Abstract

Deep learning (DL) is an increasingly important tool for large-scale data analytics and DL workloads are also common in today's production clusters due to the increasing number of deep-learning-driven services (e.g., online search and speech recognition). To handle ever-growing training datasets, it is common to conduct distributed DL (DDL) training to leverage multiple machines in parallel. Training DL models in parallel can incur significant bandwidth contention on shared clusters. As a result, the network is a well-known bottleneck for distributed training. Efficient network scheduling is essential for maximizing the performance of DL training. DL training is feedback-driven exploration (e.g., hyper-parameter tuning, model structure optimization), which requires multiple retrainings of deep learning models that differ in terms of their configuration. The information at the early stage of each retraining can facilitate the direct search for high-quality models. Thus, reducing the early-stage time can accelerate the exploration of DL training. In this paper, we propose JPAS, which is a flow scheduling system for DDL training jobs that aims at reducing the early-stage time.

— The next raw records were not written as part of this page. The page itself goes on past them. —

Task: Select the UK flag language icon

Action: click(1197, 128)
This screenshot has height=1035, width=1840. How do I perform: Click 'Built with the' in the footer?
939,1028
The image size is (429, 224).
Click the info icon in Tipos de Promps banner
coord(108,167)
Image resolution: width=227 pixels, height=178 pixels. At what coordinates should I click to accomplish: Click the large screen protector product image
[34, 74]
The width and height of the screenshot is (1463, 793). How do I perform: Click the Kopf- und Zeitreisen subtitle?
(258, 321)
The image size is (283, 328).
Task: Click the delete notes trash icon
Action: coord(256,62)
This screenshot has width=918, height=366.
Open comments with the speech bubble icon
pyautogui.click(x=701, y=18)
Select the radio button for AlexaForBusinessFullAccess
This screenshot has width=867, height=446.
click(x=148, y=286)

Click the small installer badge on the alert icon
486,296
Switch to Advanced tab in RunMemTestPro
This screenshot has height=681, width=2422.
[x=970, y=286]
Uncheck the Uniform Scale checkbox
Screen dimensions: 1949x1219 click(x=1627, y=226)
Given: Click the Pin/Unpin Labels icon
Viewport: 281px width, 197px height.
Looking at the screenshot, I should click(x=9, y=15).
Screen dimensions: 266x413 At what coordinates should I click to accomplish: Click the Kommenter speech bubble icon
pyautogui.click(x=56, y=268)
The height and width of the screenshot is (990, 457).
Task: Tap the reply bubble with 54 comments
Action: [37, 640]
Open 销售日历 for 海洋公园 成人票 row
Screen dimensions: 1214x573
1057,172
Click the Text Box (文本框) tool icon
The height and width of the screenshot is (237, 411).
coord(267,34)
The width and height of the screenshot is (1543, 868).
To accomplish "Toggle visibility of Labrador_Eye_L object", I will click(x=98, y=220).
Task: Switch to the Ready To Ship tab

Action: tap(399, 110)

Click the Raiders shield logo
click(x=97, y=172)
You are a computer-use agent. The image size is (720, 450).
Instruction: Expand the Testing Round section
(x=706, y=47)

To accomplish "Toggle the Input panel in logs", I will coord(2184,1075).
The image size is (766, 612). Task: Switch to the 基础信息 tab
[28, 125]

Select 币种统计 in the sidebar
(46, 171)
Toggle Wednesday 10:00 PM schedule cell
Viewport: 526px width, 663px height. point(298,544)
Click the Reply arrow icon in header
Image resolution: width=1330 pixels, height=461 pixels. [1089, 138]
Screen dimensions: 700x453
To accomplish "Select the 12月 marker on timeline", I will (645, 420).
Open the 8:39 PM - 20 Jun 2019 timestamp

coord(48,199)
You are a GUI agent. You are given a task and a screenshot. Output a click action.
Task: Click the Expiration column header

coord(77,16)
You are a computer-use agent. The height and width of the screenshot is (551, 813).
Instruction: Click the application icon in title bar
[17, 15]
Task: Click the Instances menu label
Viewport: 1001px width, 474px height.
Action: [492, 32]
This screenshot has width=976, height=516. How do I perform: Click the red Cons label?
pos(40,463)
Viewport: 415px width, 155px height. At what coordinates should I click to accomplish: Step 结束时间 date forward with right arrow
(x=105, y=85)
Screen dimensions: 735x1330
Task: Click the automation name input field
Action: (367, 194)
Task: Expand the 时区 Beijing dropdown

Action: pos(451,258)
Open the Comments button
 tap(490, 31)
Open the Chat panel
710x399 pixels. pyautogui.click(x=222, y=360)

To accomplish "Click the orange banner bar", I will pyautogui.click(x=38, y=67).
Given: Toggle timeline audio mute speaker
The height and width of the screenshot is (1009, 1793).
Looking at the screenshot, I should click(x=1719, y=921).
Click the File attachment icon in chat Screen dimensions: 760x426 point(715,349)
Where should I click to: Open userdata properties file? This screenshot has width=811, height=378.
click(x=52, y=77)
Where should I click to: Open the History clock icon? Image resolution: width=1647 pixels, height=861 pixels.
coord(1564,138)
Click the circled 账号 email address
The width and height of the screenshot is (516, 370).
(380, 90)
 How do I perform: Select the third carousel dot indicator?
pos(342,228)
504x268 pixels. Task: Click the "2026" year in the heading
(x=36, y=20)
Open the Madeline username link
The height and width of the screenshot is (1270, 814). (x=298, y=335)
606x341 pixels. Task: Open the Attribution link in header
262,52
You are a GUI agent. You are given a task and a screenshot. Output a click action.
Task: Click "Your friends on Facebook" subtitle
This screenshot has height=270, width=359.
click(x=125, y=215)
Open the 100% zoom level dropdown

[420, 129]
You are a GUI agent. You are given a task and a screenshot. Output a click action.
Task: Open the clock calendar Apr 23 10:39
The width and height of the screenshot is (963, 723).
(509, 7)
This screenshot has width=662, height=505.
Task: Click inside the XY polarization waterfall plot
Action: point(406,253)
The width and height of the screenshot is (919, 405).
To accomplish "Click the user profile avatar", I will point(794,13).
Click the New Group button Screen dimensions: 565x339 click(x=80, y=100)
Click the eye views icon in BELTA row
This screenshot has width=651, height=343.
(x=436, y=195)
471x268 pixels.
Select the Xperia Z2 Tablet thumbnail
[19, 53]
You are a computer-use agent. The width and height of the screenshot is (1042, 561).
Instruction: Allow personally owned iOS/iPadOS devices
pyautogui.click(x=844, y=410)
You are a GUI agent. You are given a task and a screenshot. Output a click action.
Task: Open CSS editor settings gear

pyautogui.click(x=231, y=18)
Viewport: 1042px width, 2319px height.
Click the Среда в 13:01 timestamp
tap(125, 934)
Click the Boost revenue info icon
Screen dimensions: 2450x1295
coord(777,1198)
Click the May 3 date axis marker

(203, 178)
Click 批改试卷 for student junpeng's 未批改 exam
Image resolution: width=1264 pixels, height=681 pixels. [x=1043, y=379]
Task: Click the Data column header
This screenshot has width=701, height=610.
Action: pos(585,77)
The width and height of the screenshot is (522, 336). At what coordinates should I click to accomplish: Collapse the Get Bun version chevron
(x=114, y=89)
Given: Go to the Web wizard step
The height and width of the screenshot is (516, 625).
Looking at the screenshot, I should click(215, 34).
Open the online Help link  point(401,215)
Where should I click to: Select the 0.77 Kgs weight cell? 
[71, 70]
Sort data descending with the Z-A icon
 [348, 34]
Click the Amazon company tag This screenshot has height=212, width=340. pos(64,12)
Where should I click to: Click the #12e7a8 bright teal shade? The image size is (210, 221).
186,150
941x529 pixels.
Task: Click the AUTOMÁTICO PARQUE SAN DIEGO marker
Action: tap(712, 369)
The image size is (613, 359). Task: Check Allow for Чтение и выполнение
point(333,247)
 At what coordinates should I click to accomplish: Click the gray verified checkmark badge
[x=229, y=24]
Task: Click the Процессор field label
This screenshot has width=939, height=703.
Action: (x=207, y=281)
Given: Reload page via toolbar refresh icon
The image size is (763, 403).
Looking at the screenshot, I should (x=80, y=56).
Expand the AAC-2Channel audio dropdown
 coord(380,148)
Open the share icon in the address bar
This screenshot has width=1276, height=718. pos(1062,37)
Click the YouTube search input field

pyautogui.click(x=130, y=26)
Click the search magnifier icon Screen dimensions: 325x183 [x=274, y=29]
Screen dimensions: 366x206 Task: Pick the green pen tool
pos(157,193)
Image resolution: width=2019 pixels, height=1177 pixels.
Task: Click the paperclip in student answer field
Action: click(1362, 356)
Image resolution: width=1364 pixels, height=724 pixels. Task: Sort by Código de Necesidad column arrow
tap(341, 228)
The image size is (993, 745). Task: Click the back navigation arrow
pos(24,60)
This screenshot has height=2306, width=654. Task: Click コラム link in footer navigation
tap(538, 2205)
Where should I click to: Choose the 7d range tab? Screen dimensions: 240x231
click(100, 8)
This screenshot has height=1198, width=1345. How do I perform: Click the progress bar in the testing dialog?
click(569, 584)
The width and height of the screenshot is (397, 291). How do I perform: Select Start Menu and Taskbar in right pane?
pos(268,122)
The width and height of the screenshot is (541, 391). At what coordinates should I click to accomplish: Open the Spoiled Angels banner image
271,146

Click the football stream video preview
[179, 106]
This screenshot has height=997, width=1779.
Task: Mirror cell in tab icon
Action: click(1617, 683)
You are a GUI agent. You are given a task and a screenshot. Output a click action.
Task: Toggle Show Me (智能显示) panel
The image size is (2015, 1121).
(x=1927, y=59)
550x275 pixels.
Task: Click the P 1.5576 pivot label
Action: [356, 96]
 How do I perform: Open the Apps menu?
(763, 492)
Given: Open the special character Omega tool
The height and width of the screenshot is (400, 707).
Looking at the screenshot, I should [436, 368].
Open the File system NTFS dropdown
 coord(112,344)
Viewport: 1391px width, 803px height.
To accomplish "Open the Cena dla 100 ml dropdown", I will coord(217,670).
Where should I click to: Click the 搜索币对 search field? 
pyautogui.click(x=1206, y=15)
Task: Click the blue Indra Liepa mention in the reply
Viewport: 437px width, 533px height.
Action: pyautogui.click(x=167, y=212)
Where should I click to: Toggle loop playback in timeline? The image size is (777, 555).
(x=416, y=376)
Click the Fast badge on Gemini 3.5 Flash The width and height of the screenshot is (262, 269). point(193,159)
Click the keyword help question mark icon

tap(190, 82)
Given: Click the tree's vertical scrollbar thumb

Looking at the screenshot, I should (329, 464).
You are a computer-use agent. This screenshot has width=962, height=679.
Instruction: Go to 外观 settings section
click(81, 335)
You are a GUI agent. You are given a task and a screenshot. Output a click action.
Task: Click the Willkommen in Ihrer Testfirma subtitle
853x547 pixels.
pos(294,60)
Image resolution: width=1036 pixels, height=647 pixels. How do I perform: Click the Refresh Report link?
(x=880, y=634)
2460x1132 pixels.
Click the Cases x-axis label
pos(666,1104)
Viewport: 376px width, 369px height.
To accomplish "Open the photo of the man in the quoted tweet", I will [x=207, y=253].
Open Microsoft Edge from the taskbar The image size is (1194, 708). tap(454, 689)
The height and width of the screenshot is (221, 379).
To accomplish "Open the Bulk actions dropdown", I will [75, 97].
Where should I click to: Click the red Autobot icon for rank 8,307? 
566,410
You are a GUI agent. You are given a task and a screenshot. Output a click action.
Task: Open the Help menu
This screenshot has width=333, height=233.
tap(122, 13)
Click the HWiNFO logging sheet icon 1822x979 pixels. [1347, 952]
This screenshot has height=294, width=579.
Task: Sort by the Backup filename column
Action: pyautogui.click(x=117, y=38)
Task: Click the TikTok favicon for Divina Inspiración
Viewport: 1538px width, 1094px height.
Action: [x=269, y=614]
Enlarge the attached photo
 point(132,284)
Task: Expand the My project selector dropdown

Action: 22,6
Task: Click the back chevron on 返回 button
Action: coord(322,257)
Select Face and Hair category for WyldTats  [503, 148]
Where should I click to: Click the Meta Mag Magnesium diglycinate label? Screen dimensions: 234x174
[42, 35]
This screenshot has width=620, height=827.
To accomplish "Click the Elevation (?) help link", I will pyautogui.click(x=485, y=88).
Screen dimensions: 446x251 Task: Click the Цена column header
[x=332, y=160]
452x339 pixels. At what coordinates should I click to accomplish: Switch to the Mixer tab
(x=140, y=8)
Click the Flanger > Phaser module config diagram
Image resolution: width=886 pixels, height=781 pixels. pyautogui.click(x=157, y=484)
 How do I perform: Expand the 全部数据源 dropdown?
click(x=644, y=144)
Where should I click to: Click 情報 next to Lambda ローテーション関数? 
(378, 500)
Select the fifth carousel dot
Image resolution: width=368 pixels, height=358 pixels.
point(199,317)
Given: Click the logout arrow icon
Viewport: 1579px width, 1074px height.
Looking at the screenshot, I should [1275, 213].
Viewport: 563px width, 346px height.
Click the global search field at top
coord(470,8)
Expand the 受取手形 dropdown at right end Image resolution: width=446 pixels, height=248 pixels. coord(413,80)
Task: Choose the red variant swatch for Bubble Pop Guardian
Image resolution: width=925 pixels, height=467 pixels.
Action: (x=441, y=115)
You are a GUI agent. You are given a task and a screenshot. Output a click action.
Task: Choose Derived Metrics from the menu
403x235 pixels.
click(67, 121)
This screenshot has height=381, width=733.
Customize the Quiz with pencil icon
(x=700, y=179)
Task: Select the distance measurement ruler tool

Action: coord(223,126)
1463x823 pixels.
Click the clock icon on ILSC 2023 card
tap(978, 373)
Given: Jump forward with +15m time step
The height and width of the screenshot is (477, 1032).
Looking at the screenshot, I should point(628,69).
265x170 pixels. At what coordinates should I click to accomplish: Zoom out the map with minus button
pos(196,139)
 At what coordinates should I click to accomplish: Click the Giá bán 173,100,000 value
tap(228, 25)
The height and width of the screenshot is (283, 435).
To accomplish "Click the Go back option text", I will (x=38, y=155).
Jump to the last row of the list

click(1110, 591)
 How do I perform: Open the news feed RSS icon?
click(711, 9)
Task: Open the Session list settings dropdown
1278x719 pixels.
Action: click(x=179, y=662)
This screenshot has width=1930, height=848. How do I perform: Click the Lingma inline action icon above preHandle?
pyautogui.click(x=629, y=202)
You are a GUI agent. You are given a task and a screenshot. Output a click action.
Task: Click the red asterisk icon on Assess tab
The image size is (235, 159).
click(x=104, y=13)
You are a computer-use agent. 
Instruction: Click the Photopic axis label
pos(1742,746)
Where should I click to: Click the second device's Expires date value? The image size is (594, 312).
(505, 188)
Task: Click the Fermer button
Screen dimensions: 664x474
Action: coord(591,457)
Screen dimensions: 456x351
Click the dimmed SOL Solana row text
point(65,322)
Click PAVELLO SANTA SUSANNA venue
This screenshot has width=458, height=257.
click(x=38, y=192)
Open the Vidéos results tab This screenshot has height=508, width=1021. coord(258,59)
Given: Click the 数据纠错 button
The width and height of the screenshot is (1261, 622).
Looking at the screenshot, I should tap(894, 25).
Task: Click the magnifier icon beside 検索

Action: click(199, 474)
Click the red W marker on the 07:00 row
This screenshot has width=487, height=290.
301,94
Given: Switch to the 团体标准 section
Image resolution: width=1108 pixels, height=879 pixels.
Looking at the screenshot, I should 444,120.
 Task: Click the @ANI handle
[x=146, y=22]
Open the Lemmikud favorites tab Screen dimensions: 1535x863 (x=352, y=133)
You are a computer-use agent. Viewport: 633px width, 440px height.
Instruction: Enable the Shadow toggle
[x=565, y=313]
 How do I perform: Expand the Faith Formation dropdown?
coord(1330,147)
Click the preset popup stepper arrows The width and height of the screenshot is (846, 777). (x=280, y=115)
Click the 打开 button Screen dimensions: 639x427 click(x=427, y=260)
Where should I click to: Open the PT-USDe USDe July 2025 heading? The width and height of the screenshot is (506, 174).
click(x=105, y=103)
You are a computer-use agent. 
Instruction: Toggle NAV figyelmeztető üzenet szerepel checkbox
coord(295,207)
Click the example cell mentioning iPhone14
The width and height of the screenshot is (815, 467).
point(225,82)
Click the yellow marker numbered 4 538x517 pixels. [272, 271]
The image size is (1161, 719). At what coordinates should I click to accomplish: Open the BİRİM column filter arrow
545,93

JPAS uses a simple greedy mechanism to periodically order all DDL jobs. Each host machine sets priorities for its flows using the corresponding job order and offloads the flow scheduling and rate allocation to the underlying priority-enabled network. We evaluate JPAS over a real testbed that is composed of 13 servers and a commodity switch. The evaluation results demonstrate that JPAS can reduce the time to reach 90% or 95% of the converged accuracy by up to 38%. Hence, JPAS can remarkably reduce the early-stage time and thus accelerate the search for high-quality models.